— Begin Extracted entries —
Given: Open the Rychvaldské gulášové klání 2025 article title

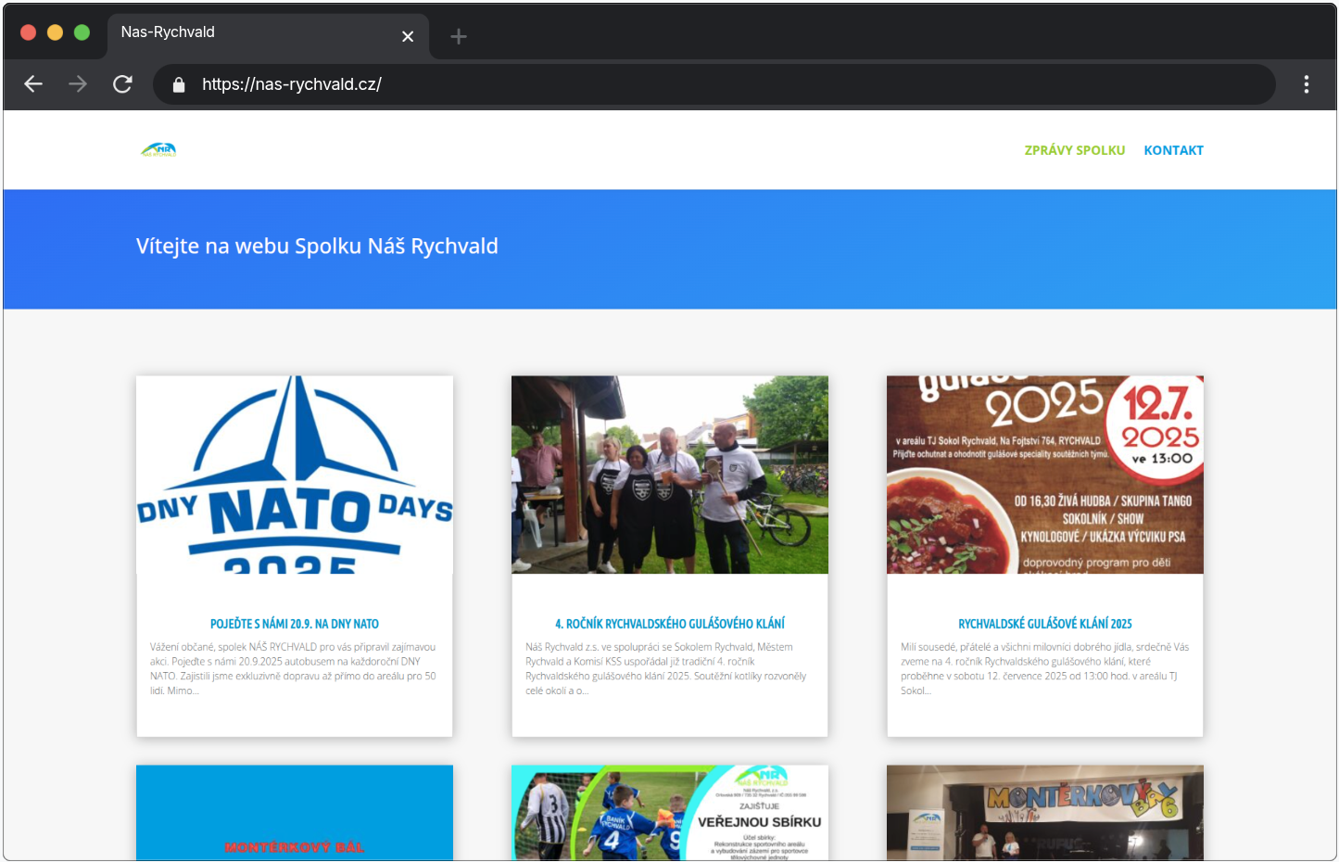Looking at the screenshot, I should (x=1044, y=624).
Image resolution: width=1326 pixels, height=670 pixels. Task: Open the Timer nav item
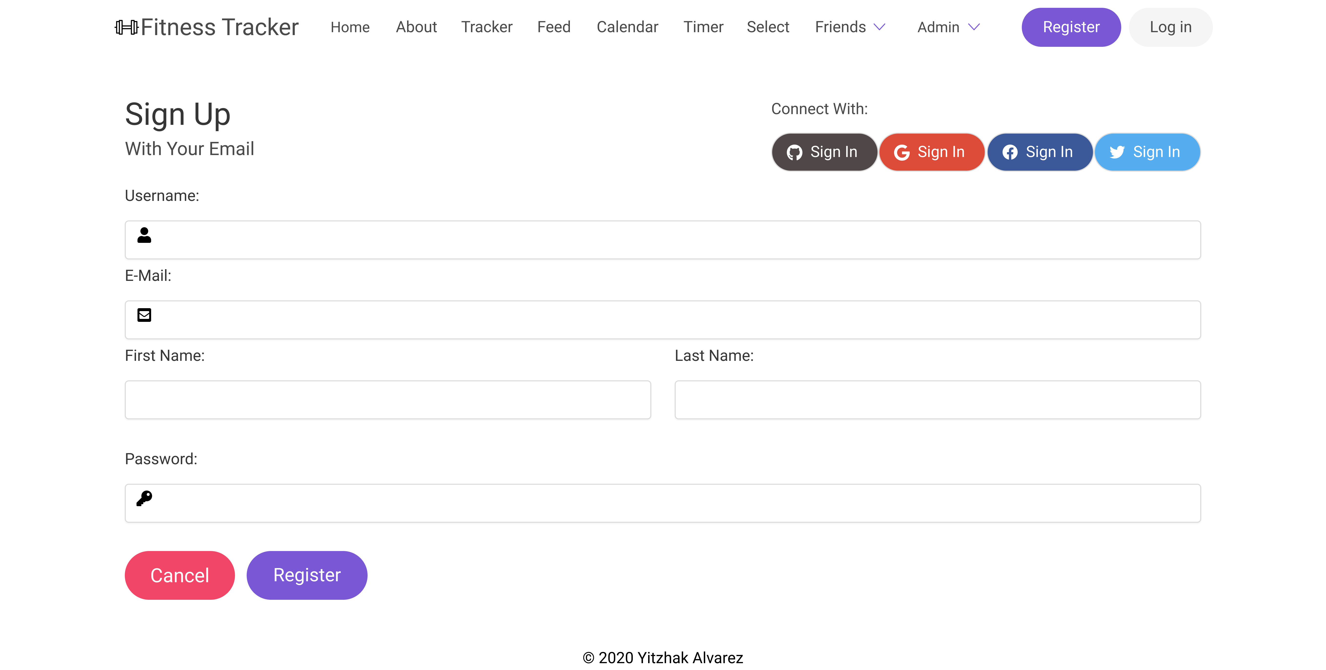point(703,27)
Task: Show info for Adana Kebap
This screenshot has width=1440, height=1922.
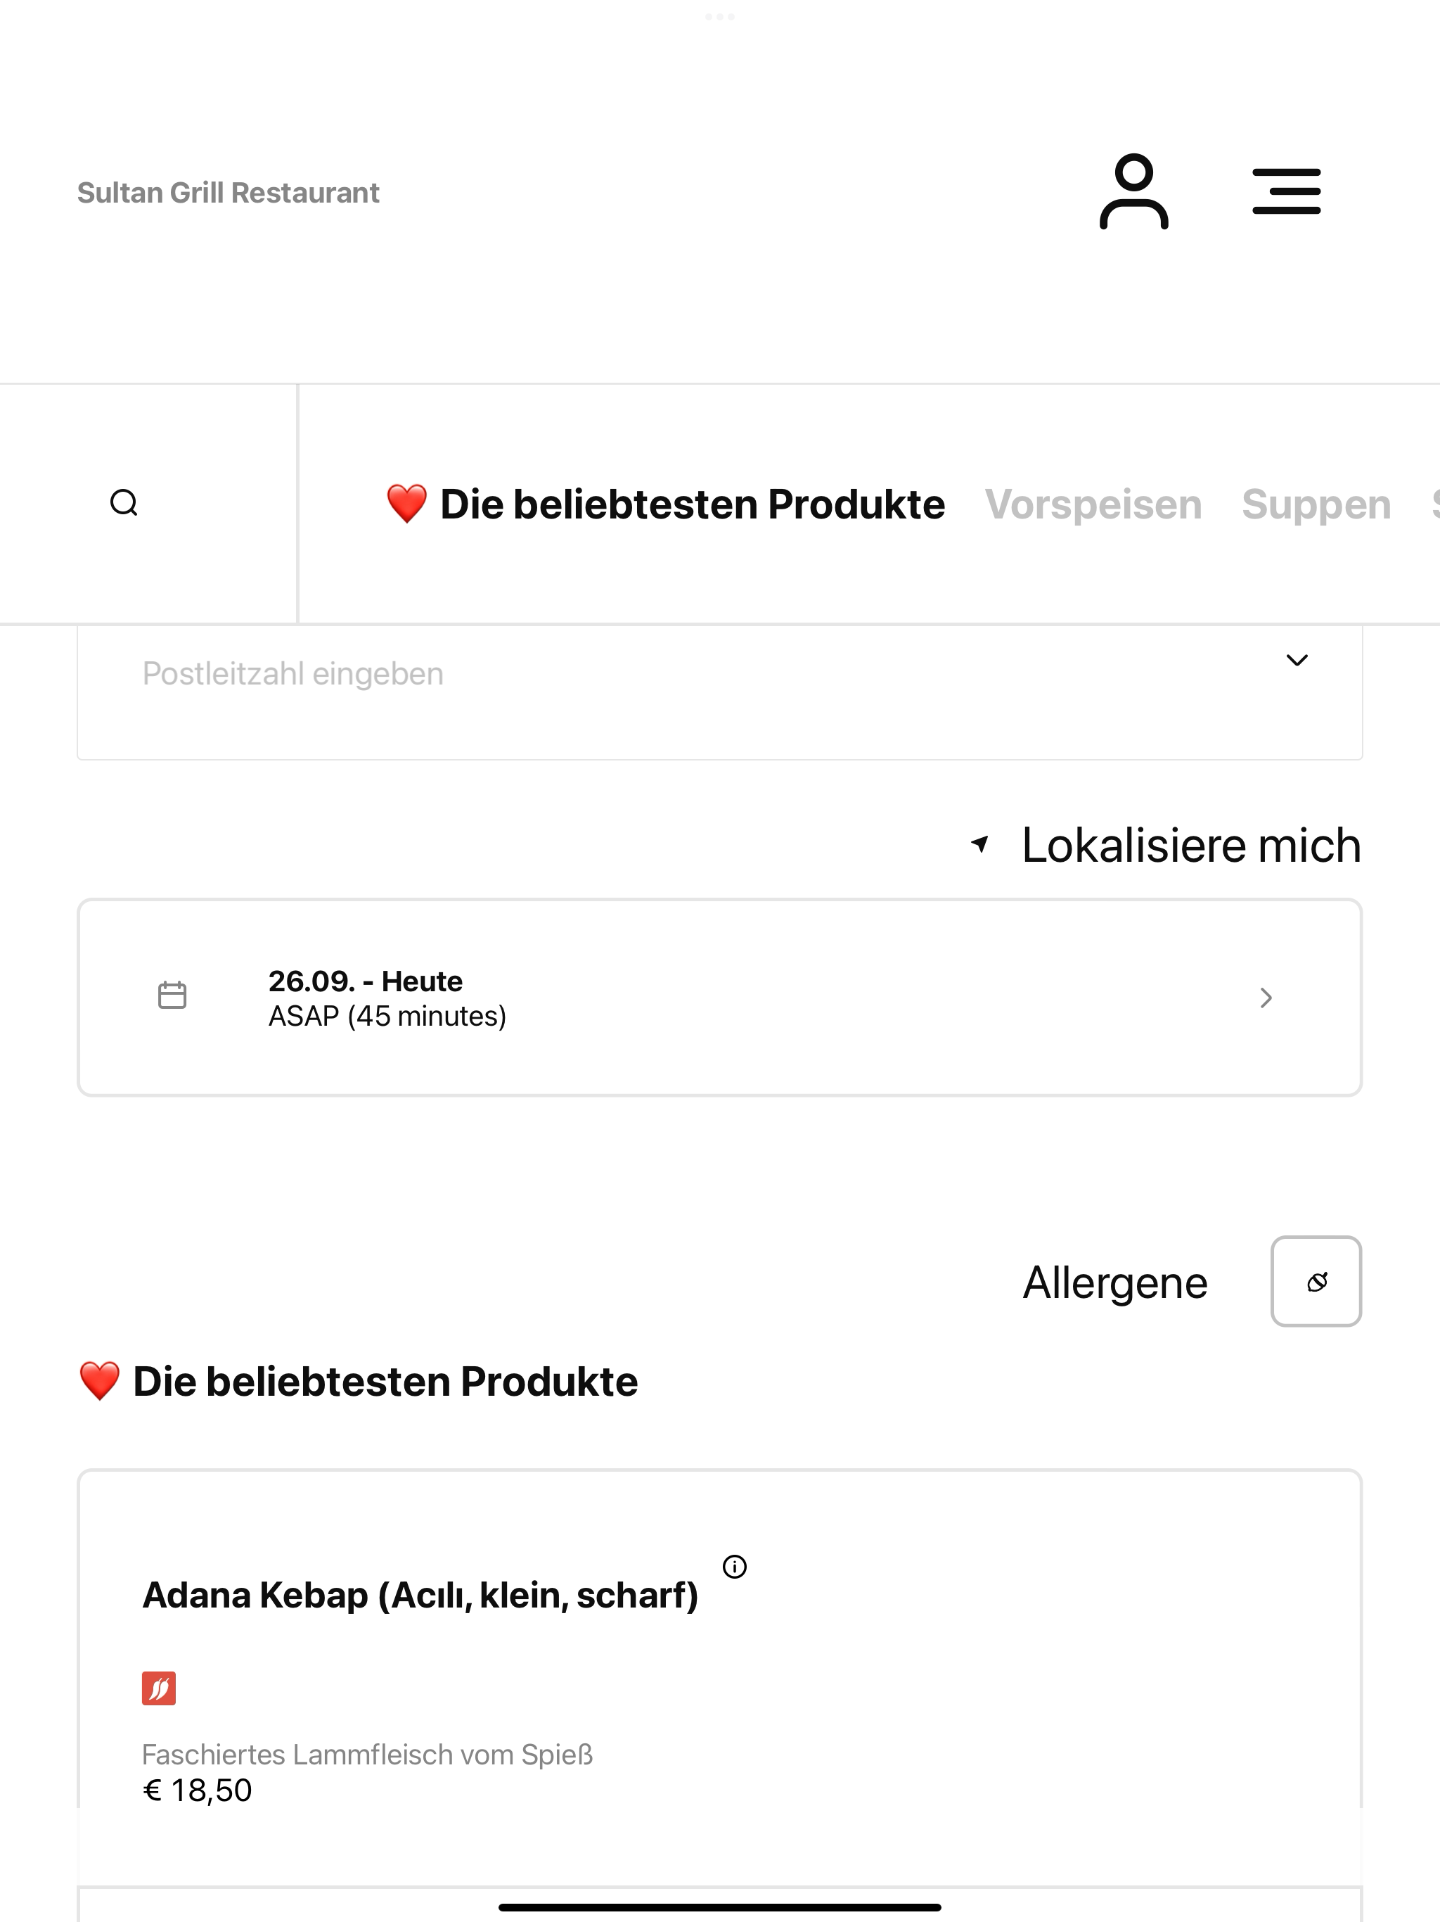Action: pos(735,1567)
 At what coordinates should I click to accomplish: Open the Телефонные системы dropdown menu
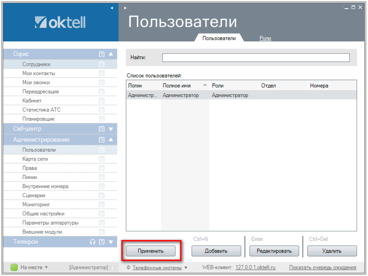(x=186, y=268)
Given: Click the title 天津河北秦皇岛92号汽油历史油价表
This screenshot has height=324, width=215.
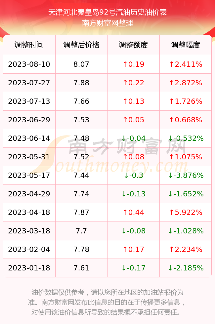Looking at the screenshot, I should pyautogui.click(x=108, y=12).
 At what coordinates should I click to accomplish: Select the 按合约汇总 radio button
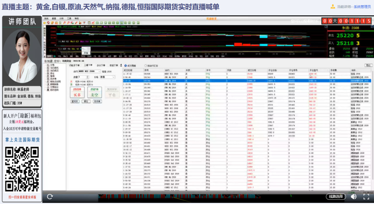pyautogui.click(x=146, y=66)
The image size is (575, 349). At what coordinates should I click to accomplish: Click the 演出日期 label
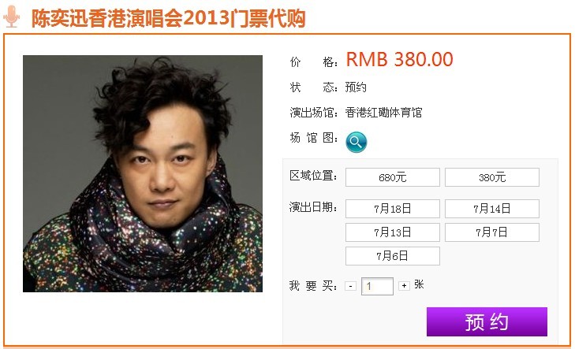313,207
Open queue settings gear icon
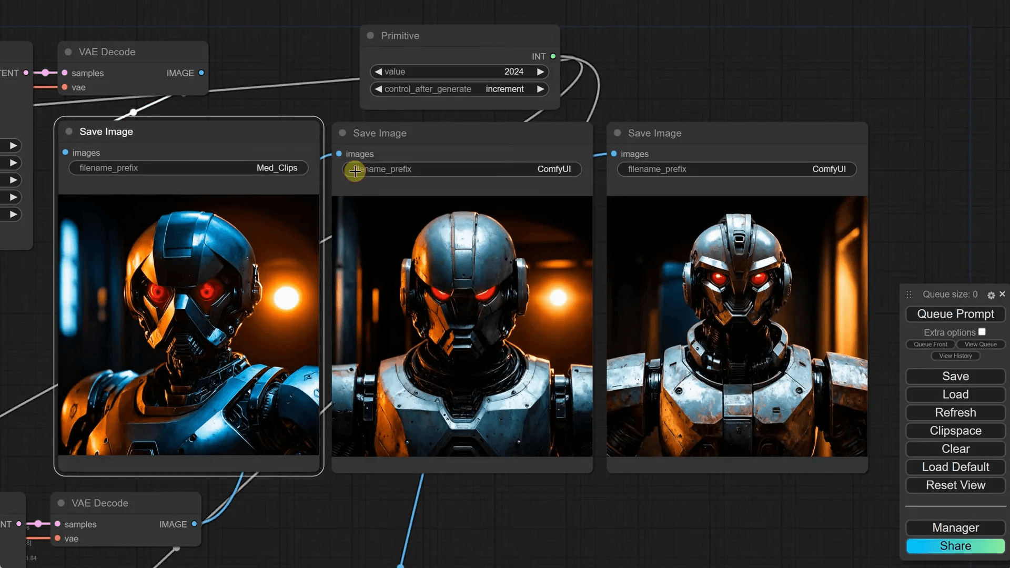 tap(991, 295)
— End Extracted entries —
Echo the lines from the one with "Image resolution: width=1326" to the one with "should pyautogui.click(x=108, y=12).", both included, and leave the pictures out.

Image resolution: width=1326 pixels, height=670 pixels. Task: Open the Timer nav item
point(703,27)
Task: Show info for Adana Kebap
This screenshot has width=1440, height=1922.
Action: pos(735,1567)
 At what coordinates should I click to accomplish: Open the Телефонные системы dropdown menu
(x=186, y=268)
Given: Click the title 天津河北秦皇岛92号汽油历史油价表
This screenshot has height=324, width=215.
Looking at the screenshot, I should pyautogui.click(x=108, y=12).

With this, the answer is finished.